The commission was created in 1986 by a constitutional amendment to set the pay for statewide elected officials, judges and legislators.
Other changes adopted by commission include:
• Pay for the speaker of the House and the Senate majority leader increases $5,632 to $55,738; the minority leaders in each chamber will see their pay rise $5,182 to $51,288.
• Pay for state Supreme Court justices goes up $10,490 to $167,505. The chief justice’s salary increases $13,130 to $185,661.
• Pay for Court of Appeals judges goes up $9,986 to $174,224.
• Pay for Superior Court judges goes up $9,507 to $165,870.
• Pay for District Court judges goes up $9,052 to $157,933.
• Lt. Gov. Brad Owen’s salary increases $4,889 to $101,889.
• Treasurer Jim McIntire’s pay goes up $15,438 to $140,438.
• Lands Commissioner Peter Goldmark’s pay goes up $8,808 to $132,858.
• State schools chief Randy Dorn’s pay goes up $6,440 to $134,212.

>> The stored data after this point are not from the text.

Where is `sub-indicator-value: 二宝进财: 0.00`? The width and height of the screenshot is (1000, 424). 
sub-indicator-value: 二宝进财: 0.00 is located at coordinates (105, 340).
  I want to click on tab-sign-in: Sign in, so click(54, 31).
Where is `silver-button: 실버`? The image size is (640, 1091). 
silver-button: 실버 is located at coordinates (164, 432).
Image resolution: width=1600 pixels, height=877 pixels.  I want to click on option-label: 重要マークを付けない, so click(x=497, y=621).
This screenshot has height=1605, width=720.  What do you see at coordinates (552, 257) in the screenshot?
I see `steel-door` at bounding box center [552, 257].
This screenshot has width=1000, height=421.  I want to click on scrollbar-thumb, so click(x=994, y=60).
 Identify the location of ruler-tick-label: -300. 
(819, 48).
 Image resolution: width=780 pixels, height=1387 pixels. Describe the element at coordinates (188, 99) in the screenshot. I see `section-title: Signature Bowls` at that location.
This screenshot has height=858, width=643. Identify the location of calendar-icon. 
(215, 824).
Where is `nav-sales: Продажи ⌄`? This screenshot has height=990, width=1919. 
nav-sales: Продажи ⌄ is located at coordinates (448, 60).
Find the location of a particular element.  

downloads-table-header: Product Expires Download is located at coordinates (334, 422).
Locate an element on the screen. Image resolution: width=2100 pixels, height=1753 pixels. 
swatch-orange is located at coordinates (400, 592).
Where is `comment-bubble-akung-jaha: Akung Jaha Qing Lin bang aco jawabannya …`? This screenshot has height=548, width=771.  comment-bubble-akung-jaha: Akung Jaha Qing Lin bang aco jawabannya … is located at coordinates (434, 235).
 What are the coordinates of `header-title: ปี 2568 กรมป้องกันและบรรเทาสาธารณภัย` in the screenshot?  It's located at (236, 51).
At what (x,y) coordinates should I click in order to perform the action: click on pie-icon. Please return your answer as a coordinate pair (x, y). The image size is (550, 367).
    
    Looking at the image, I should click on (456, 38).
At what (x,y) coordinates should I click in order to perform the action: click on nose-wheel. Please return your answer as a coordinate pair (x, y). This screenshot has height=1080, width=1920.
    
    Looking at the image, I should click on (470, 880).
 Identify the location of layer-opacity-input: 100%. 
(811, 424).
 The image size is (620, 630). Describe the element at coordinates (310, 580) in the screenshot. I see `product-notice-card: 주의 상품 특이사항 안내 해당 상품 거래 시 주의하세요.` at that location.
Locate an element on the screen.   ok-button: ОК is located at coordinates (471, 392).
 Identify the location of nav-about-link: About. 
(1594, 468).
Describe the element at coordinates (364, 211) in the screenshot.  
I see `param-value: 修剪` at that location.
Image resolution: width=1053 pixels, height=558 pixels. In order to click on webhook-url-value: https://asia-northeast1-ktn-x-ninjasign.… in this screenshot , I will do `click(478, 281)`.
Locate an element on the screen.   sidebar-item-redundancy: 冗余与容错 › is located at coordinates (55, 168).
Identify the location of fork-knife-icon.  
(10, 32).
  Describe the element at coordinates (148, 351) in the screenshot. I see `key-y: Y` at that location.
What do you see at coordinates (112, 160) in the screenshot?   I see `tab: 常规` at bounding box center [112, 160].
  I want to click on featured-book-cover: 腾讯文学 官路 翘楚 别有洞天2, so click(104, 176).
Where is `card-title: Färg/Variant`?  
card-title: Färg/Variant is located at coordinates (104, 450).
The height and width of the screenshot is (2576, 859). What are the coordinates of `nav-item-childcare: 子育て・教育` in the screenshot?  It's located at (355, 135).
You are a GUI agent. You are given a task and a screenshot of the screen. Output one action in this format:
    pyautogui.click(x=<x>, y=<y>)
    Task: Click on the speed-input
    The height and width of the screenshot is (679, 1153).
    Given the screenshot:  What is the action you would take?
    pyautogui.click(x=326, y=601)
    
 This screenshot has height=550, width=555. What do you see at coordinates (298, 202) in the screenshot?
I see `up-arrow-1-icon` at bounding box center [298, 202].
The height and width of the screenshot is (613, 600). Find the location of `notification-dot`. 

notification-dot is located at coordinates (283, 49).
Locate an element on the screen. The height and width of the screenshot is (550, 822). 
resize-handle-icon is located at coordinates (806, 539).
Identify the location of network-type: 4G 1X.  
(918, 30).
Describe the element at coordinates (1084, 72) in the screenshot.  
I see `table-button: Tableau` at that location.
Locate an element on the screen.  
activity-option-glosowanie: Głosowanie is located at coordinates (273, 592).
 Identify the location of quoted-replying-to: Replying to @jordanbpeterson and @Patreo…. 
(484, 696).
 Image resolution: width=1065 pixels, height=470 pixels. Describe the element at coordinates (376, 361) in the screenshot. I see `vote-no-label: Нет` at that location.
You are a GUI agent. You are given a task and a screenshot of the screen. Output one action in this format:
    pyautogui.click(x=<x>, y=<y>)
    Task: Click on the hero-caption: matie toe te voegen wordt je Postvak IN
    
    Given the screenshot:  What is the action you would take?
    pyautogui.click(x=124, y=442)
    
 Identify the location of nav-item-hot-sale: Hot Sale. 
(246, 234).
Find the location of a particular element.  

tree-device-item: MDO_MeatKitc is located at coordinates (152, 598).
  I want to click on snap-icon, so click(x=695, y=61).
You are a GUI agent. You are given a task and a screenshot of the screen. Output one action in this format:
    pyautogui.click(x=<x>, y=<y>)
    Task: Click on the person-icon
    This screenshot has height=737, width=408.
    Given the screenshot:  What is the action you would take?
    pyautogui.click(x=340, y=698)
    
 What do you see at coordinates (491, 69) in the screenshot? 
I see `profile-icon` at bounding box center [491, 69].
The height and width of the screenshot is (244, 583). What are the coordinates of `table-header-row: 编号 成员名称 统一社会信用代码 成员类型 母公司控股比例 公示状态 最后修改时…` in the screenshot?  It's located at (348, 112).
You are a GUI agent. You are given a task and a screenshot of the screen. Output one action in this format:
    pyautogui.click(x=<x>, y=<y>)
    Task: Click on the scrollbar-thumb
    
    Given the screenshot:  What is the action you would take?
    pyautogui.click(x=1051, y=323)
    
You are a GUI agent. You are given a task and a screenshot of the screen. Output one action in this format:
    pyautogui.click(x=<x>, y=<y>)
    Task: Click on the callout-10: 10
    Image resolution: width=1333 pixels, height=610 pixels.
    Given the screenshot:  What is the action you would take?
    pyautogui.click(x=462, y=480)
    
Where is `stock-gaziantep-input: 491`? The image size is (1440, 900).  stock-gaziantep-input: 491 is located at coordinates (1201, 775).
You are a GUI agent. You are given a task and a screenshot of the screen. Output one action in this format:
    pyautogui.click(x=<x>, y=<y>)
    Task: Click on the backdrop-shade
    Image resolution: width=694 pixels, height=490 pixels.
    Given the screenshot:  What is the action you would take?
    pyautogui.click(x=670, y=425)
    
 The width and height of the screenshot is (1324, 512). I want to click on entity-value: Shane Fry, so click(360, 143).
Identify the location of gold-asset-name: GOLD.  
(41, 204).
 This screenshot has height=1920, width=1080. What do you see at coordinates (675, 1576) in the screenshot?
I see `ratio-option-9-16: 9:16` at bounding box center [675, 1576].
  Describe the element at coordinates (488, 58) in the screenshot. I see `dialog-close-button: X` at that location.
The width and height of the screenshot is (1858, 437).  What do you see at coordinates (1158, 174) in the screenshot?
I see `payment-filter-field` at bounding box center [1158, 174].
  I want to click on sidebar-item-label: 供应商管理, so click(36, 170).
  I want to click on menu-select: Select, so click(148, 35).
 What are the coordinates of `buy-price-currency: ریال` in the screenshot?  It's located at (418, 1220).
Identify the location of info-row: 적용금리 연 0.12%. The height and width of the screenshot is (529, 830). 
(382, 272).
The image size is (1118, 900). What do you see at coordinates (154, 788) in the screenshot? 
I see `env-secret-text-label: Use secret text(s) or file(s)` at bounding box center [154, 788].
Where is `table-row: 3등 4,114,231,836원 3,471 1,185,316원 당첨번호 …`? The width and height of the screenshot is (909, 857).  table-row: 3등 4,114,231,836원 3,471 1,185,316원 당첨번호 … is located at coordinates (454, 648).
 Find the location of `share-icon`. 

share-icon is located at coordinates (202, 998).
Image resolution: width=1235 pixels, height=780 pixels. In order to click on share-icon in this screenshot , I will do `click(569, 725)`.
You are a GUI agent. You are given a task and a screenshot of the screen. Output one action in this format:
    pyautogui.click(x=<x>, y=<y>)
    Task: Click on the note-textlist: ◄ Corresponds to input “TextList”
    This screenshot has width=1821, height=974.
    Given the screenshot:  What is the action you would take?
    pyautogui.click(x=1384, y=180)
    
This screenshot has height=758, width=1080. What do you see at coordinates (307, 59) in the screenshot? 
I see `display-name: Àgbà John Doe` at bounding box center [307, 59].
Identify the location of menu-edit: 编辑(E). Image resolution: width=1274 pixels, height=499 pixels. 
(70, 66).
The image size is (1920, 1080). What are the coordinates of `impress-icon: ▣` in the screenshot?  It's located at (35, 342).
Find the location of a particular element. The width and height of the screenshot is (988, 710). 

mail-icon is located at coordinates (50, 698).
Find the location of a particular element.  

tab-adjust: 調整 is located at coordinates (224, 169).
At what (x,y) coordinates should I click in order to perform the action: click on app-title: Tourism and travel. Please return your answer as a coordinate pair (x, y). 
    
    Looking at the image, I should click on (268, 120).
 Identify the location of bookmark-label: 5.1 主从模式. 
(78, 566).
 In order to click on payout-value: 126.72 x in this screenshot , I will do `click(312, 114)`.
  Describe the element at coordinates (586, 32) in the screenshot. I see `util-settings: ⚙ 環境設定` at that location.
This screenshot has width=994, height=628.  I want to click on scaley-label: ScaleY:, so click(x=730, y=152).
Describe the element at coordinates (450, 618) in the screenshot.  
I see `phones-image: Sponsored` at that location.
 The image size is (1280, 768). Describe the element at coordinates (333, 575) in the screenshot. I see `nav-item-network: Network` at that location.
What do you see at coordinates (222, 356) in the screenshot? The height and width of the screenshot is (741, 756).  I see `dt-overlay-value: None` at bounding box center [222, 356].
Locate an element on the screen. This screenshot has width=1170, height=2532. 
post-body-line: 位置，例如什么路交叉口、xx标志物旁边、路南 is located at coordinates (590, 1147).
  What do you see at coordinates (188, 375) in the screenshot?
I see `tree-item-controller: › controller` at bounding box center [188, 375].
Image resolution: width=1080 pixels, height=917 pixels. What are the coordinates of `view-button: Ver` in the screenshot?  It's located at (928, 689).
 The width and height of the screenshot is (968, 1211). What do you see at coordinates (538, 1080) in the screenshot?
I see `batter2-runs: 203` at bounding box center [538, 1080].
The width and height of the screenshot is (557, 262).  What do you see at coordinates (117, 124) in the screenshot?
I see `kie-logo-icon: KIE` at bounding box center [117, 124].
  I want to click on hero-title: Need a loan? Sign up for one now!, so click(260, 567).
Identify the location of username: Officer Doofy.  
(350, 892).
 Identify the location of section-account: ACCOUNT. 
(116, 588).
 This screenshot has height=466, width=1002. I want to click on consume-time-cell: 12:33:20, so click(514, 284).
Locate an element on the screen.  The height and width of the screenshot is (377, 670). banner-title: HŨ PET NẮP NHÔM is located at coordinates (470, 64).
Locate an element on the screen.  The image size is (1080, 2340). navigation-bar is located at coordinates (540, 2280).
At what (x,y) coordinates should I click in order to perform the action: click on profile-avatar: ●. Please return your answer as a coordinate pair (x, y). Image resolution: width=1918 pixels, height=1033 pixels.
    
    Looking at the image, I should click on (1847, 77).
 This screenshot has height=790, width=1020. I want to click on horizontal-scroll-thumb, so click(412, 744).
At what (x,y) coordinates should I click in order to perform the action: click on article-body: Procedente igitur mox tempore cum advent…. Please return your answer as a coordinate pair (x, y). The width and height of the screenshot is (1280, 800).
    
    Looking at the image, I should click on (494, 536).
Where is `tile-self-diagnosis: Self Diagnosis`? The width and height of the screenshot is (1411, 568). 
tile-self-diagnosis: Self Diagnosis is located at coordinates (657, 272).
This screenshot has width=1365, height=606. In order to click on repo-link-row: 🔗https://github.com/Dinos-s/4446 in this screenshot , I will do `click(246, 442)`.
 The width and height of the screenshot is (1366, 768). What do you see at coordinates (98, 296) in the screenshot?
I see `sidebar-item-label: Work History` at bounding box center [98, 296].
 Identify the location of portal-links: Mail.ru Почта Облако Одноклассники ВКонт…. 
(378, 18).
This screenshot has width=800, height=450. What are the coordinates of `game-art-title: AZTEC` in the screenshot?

Lawmaker’s salaries as set by the commission don’t include the daily stipend lawmakers collect on top of their pay when they’re in session and special session.
Last year, the Senate and House increased their daily stipend – known as a per diem – from $90 to $120.
Most lawmakers aren’t on campus during the current special session because only a handful of them are negotiating the budget behind closed doors. However, all lawmakers can claim the per diem even if they’re not on campus, and a few have, though many only put in for it while they’re at the Capitol, and a few even forego it altogether.